Input for this task =
•••••

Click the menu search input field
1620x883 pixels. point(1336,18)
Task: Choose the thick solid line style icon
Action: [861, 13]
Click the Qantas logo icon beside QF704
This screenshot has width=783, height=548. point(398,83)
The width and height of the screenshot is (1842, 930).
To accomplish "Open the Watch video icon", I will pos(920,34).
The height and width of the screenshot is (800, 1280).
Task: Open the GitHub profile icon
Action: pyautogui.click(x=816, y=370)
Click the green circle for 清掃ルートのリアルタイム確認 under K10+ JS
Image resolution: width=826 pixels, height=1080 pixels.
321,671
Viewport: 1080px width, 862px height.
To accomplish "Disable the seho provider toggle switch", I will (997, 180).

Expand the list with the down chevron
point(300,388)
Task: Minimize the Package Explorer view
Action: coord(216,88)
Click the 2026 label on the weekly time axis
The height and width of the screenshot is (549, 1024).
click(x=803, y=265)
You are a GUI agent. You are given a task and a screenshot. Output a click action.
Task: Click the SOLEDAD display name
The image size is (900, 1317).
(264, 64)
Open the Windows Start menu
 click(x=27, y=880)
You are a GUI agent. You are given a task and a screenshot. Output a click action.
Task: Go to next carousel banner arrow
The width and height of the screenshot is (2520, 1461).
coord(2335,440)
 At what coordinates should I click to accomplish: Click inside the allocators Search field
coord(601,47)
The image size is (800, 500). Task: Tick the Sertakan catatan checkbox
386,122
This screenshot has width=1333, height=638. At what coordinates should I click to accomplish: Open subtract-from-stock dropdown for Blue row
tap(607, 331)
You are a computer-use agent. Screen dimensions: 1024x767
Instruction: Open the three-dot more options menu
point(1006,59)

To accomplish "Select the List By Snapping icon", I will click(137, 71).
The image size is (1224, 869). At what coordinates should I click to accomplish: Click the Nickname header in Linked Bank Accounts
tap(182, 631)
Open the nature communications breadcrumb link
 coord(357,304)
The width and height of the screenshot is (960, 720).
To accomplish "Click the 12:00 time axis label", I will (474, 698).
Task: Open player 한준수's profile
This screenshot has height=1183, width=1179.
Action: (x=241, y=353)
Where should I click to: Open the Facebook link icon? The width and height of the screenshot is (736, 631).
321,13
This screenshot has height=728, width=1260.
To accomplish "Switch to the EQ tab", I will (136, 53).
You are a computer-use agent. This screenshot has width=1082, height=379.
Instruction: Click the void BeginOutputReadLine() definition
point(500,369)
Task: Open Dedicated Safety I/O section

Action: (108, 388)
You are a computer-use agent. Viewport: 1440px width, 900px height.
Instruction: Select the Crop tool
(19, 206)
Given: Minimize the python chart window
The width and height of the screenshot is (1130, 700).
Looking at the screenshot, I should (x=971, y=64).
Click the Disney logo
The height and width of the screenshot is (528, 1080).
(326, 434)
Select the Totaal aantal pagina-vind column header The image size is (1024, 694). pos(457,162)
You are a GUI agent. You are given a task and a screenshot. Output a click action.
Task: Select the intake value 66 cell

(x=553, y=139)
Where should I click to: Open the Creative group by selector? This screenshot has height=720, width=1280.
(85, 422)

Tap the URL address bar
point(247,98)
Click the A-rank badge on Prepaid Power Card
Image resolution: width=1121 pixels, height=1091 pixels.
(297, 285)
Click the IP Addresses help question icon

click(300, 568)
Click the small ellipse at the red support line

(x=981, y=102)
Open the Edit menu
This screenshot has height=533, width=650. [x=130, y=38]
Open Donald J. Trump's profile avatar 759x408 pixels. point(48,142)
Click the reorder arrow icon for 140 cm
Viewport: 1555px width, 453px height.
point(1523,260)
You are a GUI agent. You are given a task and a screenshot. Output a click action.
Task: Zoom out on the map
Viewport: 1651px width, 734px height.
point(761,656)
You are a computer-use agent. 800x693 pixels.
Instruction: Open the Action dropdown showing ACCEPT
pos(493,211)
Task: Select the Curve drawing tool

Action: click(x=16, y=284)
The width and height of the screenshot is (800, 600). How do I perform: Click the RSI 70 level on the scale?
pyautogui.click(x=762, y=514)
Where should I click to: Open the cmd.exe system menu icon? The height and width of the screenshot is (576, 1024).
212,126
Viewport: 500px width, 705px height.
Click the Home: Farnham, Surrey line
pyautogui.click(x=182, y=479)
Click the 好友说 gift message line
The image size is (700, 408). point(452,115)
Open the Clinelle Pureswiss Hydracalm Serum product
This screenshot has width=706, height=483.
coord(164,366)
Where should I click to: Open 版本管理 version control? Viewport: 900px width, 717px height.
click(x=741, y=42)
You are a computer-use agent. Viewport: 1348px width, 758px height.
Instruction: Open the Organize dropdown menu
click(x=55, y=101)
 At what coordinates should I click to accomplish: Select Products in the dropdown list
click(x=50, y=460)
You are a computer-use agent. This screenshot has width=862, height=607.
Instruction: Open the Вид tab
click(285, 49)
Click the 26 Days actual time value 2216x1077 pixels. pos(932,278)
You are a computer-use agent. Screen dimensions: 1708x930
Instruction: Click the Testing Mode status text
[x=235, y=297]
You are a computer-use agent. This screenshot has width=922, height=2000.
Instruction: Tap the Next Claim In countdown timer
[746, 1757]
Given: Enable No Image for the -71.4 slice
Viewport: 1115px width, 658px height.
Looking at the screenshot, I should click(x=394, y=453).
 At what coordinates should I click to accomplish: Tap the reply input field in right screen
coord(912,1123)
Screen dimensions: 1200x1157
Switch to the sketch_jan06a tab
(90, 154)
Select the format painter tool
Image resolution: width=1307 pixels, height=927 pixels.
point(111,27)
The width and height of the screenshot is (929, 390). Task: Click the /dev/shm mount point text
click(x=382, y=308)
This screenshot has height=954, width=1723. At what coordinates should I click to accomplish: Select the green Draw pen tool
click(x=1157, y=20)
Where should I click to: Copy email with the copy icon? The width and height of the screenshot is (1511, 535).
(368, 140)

•••••

Goal of the exercise =
Only lines with the word "agent" should be collected from the material.

Answer for the task =
You are a GUI agent. You are given a task and a screenshot. Output a click action.
You are a GUI agent. You are given a task and a screenshot. Output a click action.
You are a computer-use agent. Screen dimensions: 1024x767
You are a computer-use agent. This screenshot has width=1082, height=379.
You are a computer-use agent. Viewport: 1440px width, 900px height.
You are a GUI agent. You are given a task and a screenshot. Output a click action.
You are a GUI agent. You are given a task and a screenshot. Output a click action.
You are a computer-use agent. 800x693 pixels.
You are a computer-use agent. Viewport: 1348px width, 758px height.
You are a computer-use agent. This screenshot has width=862, height=607.
You are a computer-use agent. Screen dimensions: 1708x930
You are a computer-use agent. This screenshot has width=922, height=2000.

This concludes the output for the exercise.